O presidente americano se defende: “Há muitos vazamentos de informação, e, se um ocorreu sob a minha administração, eu quero
saber quem foi. Se a pessoa violou a lei, ela será responsabilizada.” Os democratas exigem uma investigação independente porque até agora
ela está a cargo do secretário de Justiça, John Ashcroft, um linha-dura
e ferrenho aliado de Bush. “O conflito de interesses dentro do Departamento de Justiça é óbvio”, disse o senador democrata Tom Daschle. “John Ashcroft não irá nem atrás de Ken Lay (amigo pessoal
de Bush e presidente da Enron, responsável pelas fraudes contábeis
da empresa americana). Como ele irá atrás de alguém que o indicou
para secretário de Justiça?”, questionou Daschle.

O caso ganhou contornos de baixaria política porque Valerie Plame é nada menos do que mulher do ex-embaixador Joseph Wilson, crítico da administração Bush e relator de um documento em que refutou as informações sobre o desenvolvimento das armas de destruição em massa de Saddam Hussein. Em 2002, a Casa Branca enviou o diplomata Wilson (embaixador no Gabão entre 1992 e 1995) ao Níger para apurar as denúncias de que o Iraque teria tentado comprar urânio enriquecido daquele país africano. Mas o relatório de Wilson desmentiu as suspeitas. Mesmo assim, essa informação falsa foi usada por Bush como uma das justificativas para os EUA irem à guerra contra o Iraque.

Suspeita-se que a revelação do nome da agente da CIA para o jornalista Robert Novak, do Washington Post – que defendeu a política de Bush no Iraque – teria sido uma iniciativa para calar Wilson realizada por Karl Rove, marqueteiro e assessor político de Bush, tido como responsável por levá-lo à Casa Branca. Seja como for, a crise chegou em um péssimo momento para o presidente americano, que tenta se desvencilhar do imbróglio no Iraque. Na quinta-feira 2, membros do Senado e da Câmara ouviram de David Kay, chefe de uma equipe de 1.200 inspetores americanos, que depois de três meses de busca não foram encontradas as famosas armas de destruição em massa no Iraque. Essa expedição dos inspetores que voltou de mãos abanando do Iraque custou aos bolsos americanos US$ 600 milhões e Bush ainda negocia com o Congresso mais US$ 87 bilhões para a reconstrução do país.

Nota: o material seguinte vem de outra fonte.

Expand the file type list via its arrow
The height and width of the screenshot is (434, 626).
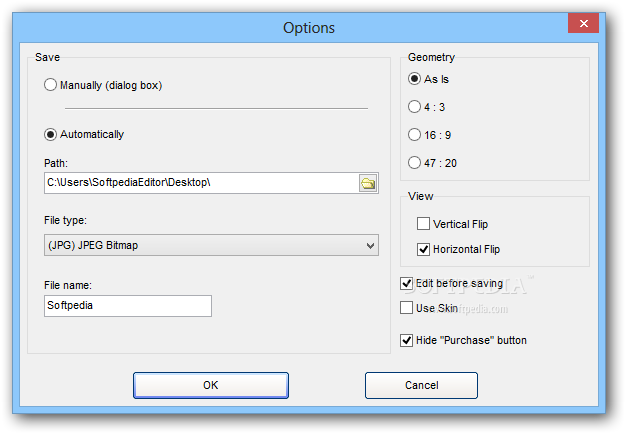point(370,246)
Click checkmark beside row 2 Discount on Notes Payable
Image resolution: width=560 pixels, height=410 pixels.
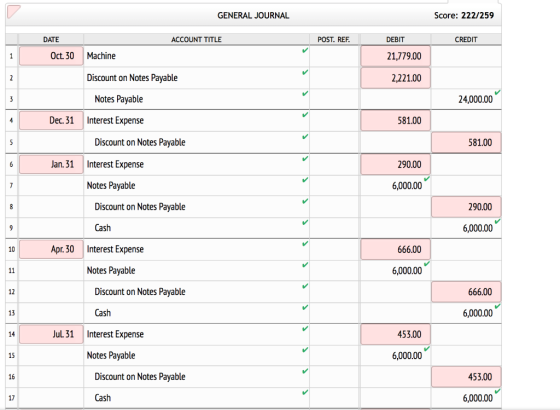[305, 72]
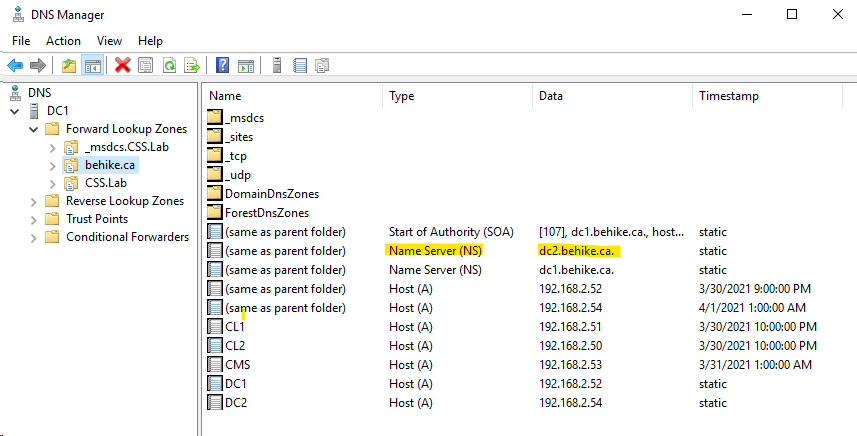Click the Export List toolbar icon
Viewport: 857px width, 436px height.
tap(192, 65)
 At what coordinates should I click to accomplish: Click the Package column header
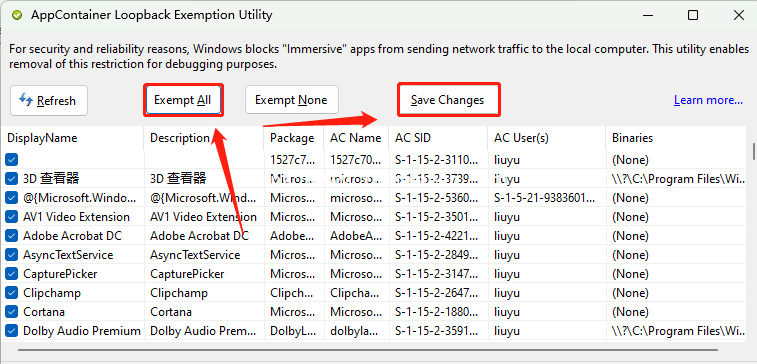294,138
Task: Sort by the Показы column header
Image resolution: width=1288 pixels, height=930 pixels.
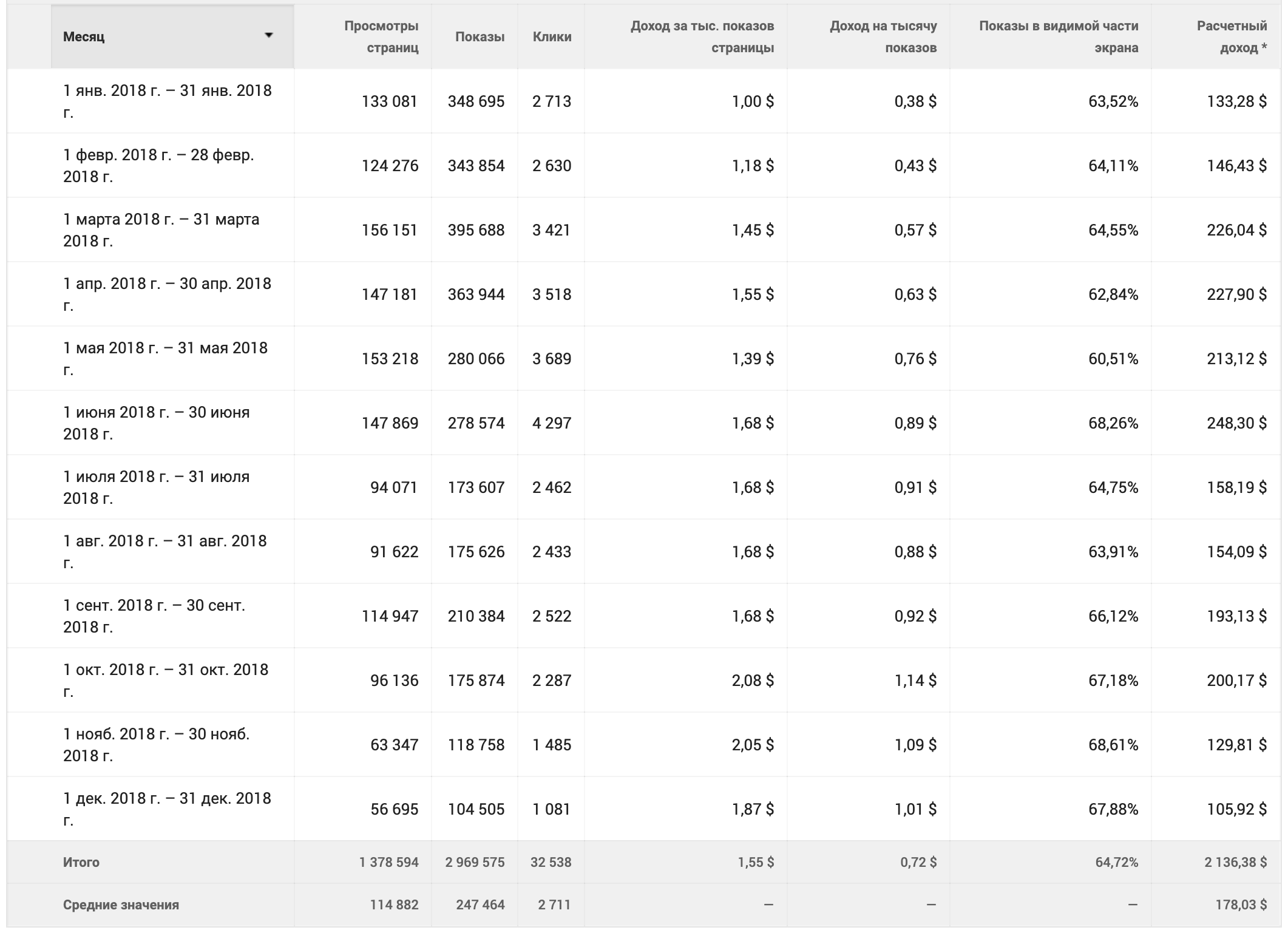Action: (480, 36)
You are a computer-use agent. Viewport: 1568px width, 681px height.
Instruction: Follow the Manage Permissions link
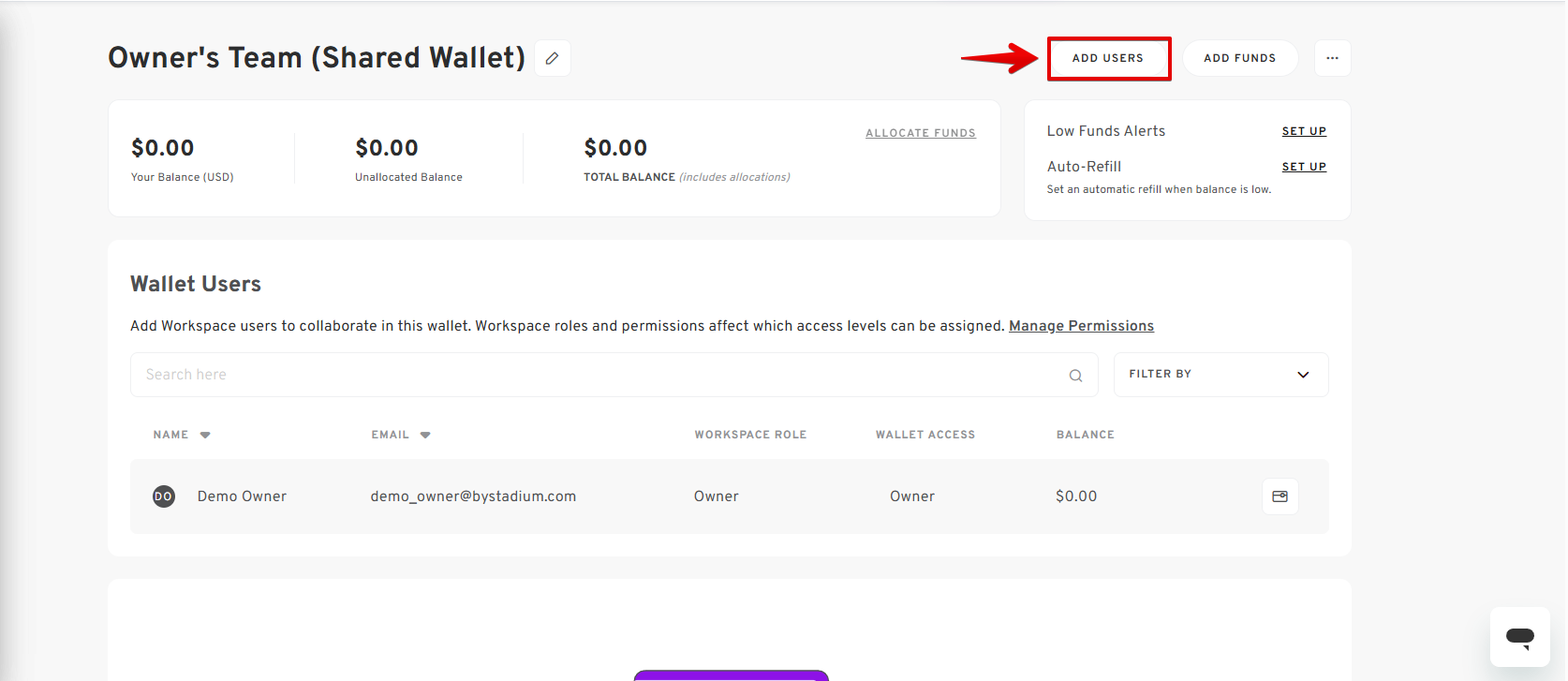click(1081, 326)
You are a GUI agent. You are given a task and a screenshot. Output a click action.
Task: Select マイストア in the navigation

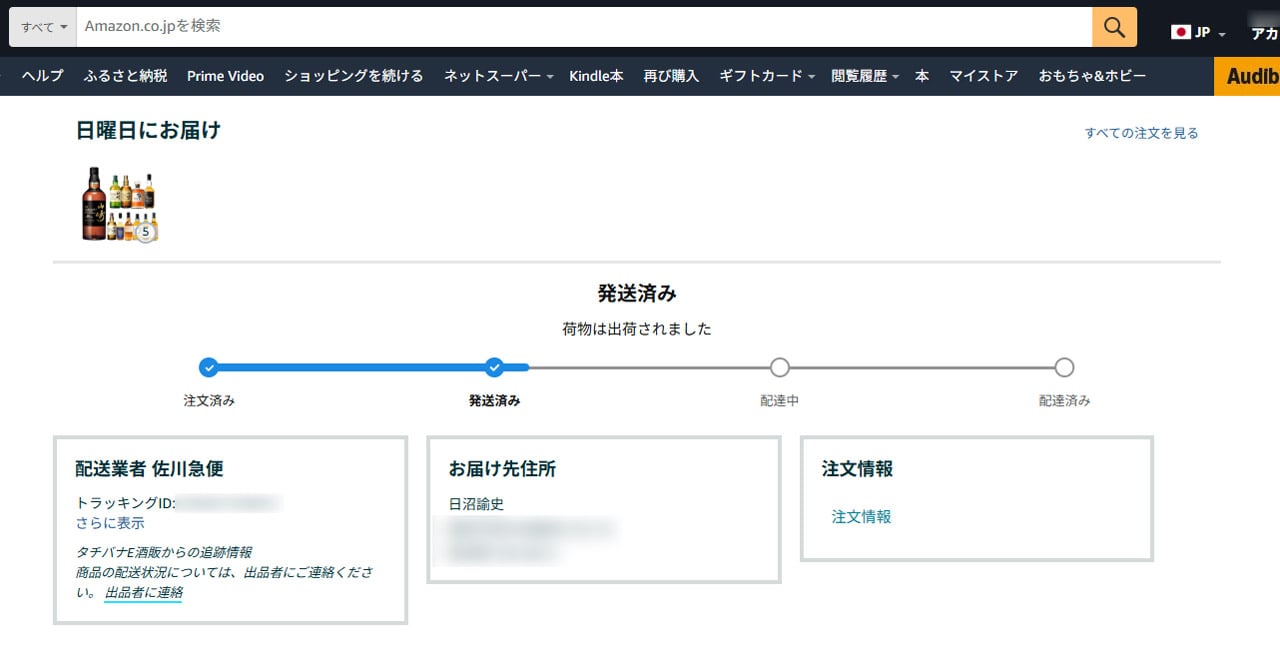983,76
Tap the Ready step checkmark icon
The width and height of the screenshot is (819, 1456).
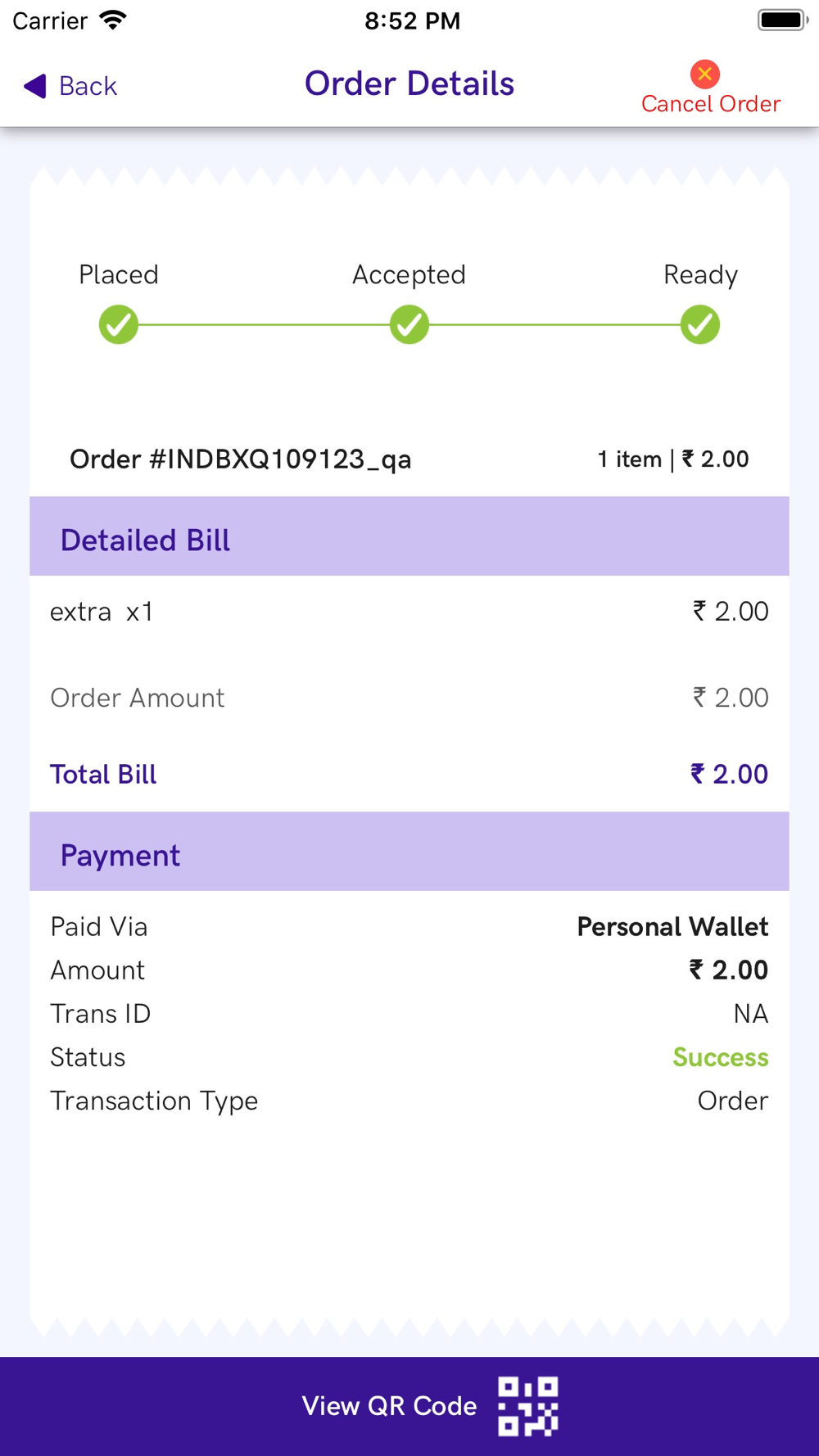point(700,325)
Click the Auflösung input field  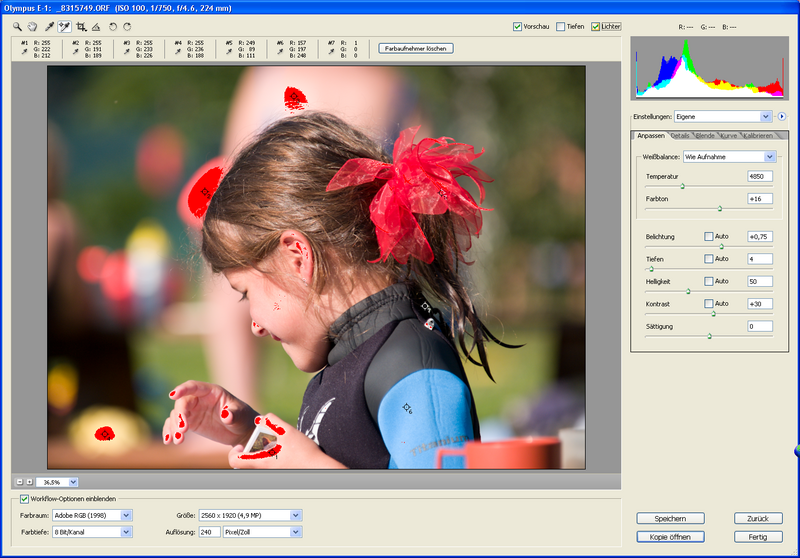(209, 532)
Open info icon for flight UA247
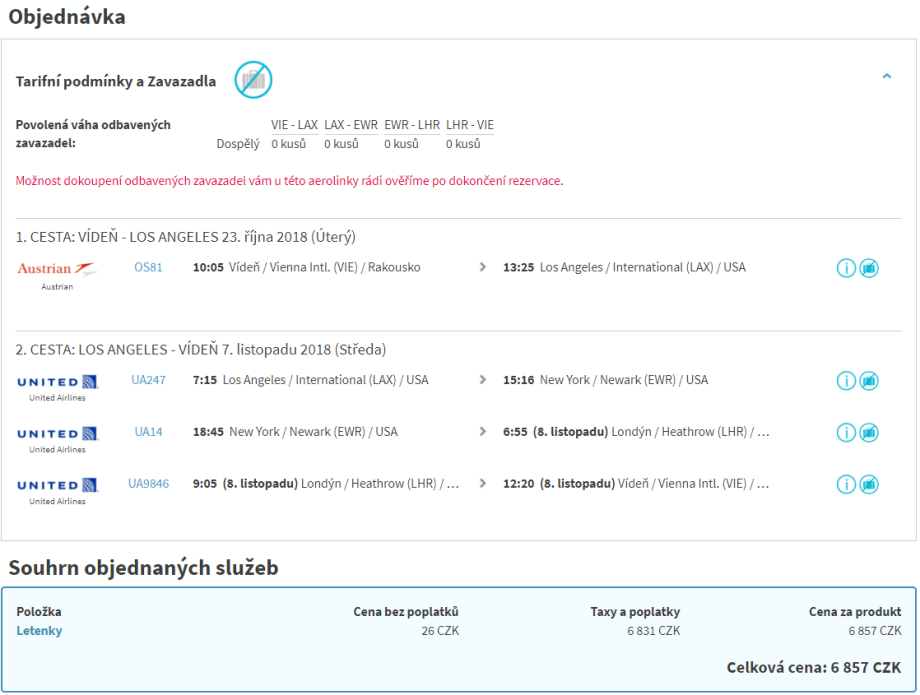This screenshot has width=920, height=695. [x=846, y=381]
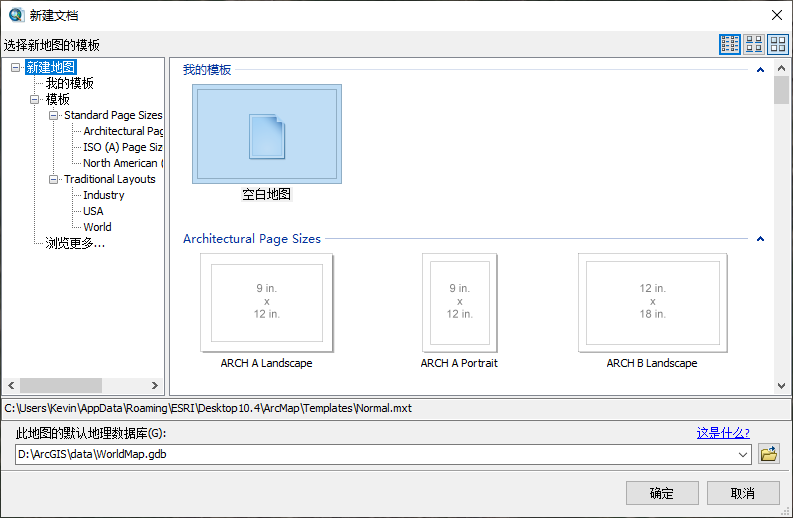The height and width of the screenshot is (518, 793).
Task: Choose the ARCH A Portrait template
Action: pos(459,304)
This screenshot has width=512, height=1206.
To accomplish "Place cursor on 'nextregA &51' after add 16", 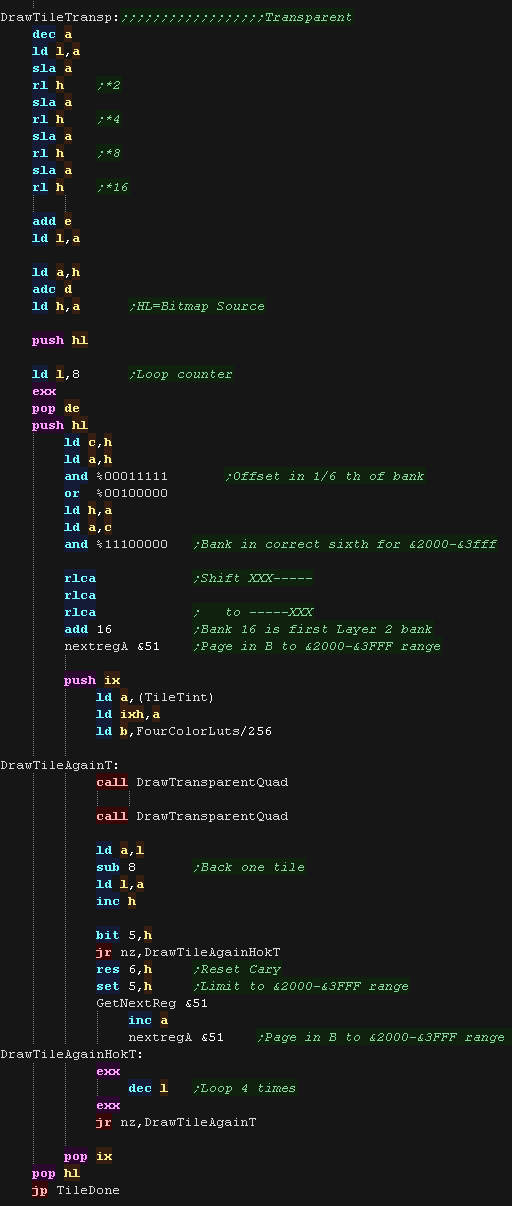I will 112,646.
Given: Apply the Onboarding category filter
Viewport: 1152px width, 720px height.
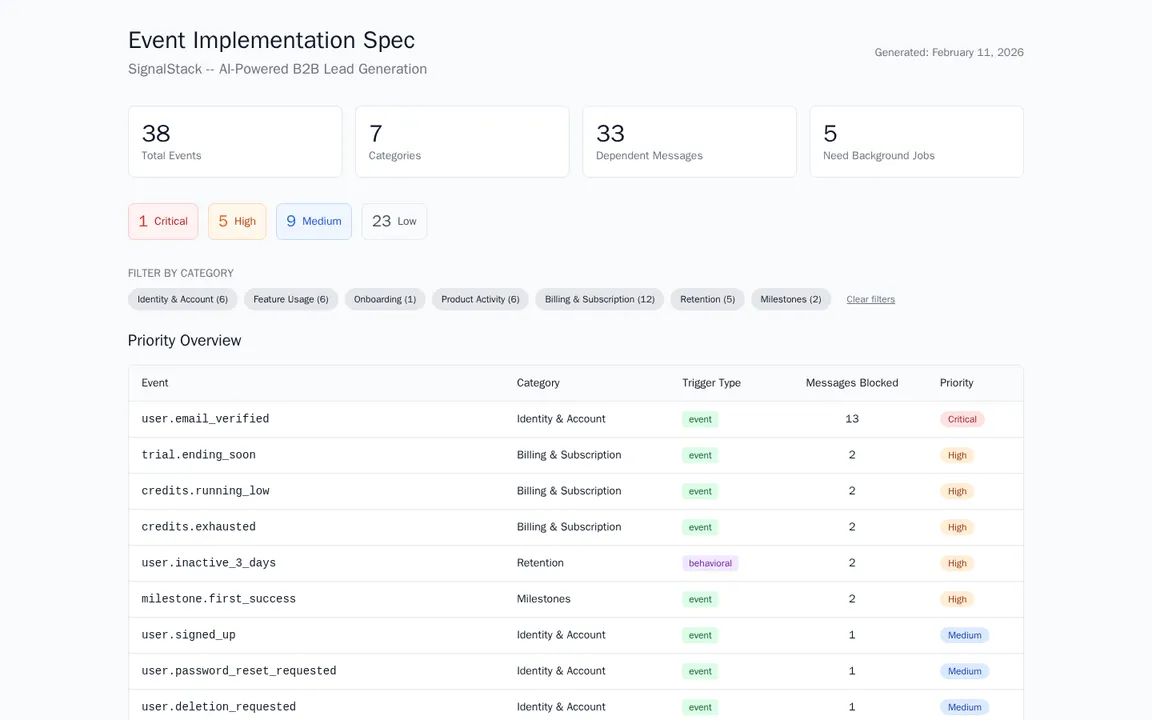Looking at the screenshot, I should pyautogui.click(x=384, y=299).
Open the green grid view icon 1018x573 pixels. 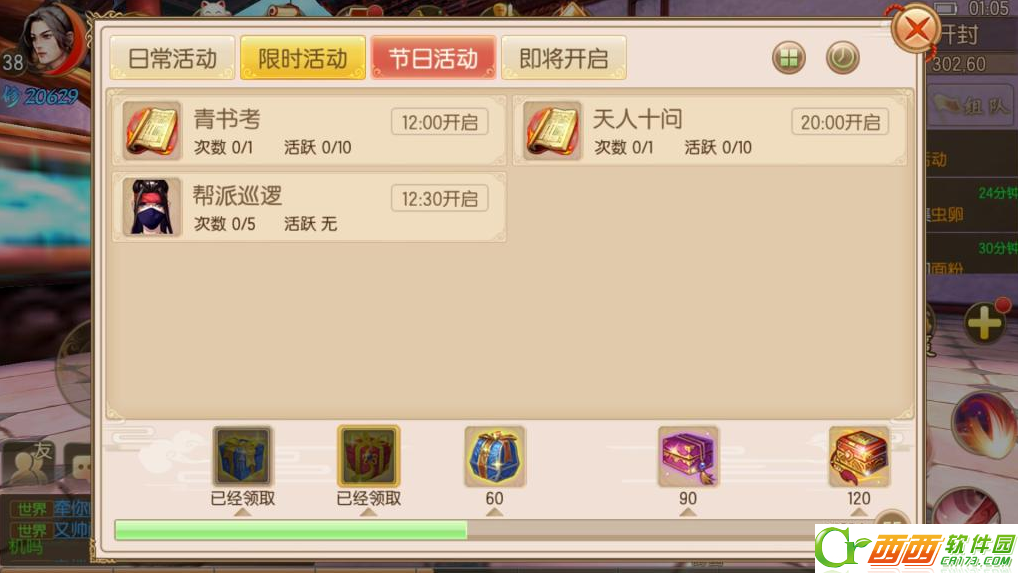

Qualquer semelhança entre o que Bush enfrenta no Congresso americano e o pesadelo do primeiro-ministro Tony Blair na Câmara dos Comuns não é mera coincidência. Ambos os casos giram em torno de falsos relatórios montados para justificar a empreitada contra o Iraque. No Reino Unido, o especialista em armas biológicas David Kelly se matou em julho depois de ser identificado como fonte de uma matéria reveladora da BBC em que se dizia que as informações utilizadas por Blair para justificar a guerra teriam sido “requentadas”. Bush e seu aliado britânico mergulham em seus infernos domésticos de justificações infundadas. Mas o preço que os dois líderes deverão pagar ainda é desconhecido.